Die Matrix trennt gesicherte Angaben von offenen Risiken. Eine Reserve ersetzt keine fehlende Ursacheklärung; sie kann nur benannte Abweichungen im Mauerwerk abfangen.

Eigenprüfung sinnvoll begrenzen

Sie können Maße aufnehmen, Putzschäden dokumentieren und Angebote in derselben Matrix vergleichen. Bohren Sie aber keine Testlöcher in feuchte Wände, legen Sie keine Fugen frei und beurteilen Sie keine Injektionsmittel nach Flaschenbeschreibung. Bei unbekannten Beschichtungen, Schimmel, Rissen, Leitungen oder wiederkehrendem Wassereintritt muss die Fachperson zuerst den nächsten Untersuchungsschritt festlegen. Vor der Bestellung sollten Bohrbild, Sperrlage und Übergänge nachvollziehbar gezeichnet sein.

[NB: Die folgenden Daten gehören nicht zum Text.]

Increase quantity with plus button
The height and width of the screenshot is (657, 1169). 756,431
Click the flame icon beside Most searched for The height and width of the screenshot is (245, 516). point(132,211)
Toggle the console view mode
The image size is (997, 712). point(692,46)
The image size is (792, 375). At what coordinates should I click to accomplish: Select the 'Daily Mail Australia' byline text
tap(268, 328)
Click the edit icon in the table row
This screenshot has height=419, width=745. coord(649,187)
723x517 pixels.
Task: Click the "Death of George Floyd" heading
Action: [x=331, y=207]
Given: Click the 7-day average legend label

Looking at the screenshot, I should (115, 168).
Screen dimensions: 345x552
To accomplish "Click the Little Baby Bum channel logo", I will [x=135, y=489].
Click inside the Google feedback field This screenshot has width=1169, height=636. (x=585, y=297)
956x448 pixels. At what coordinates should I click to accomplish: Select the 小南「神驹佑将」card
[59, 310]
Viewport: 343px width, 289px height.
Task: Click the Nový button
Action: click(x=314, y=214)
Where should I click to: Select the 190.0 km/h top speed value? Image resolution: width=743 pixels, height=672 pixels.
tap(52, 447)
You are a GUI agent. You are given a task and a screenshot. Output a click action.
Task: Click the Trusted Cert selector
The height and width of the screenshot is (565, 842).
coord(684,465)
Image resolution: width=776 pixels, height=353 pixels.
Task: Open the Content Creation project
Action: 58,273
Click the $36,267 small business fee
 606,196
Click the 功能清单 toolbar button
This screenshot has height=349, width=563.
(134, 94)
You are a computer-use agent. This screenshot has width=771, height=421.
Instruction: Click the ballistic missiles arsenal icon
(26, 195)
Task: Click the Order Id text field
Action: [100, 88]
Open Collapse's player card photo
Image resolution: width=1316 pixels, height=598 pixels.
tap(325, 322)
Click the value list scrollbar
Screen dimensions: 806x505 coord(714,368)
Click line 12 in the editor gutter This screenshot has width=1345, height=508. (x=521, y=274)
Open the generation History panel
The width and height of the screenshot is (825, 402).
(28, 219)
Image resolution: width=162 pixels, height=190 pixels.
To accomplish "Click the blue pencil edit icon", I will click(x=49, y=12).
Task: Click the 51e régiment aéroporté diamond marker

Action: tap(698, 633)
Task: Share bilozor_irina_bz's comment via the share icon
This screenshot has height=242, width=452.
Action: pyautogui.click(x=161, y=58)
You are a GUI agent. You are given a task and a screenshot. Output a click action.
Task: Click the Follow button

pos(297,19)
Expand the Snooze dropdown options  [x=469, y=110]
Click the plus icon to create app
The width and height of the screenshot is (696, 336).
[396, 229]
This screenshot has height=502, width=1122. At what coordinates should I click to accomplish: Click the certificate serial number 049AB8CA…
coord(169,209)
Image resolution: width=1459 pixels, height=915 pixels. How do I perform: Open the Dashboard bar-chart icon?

Erst der Nachweis kapillarer Feuchte, dann die Sperrlage

Eine tragfähige Planung für eine Horizontalsperre beginnt mit dem Nachweis, dass kapillare Feuchte überhaupt eine plausible Ursache ist. Sperrlage, Mauerwerk, Wandfuß und Öffnungen müssen zusammenpassen. Erst eine solche Beschreibung lässt sich ausschreiben und später kontrollieren.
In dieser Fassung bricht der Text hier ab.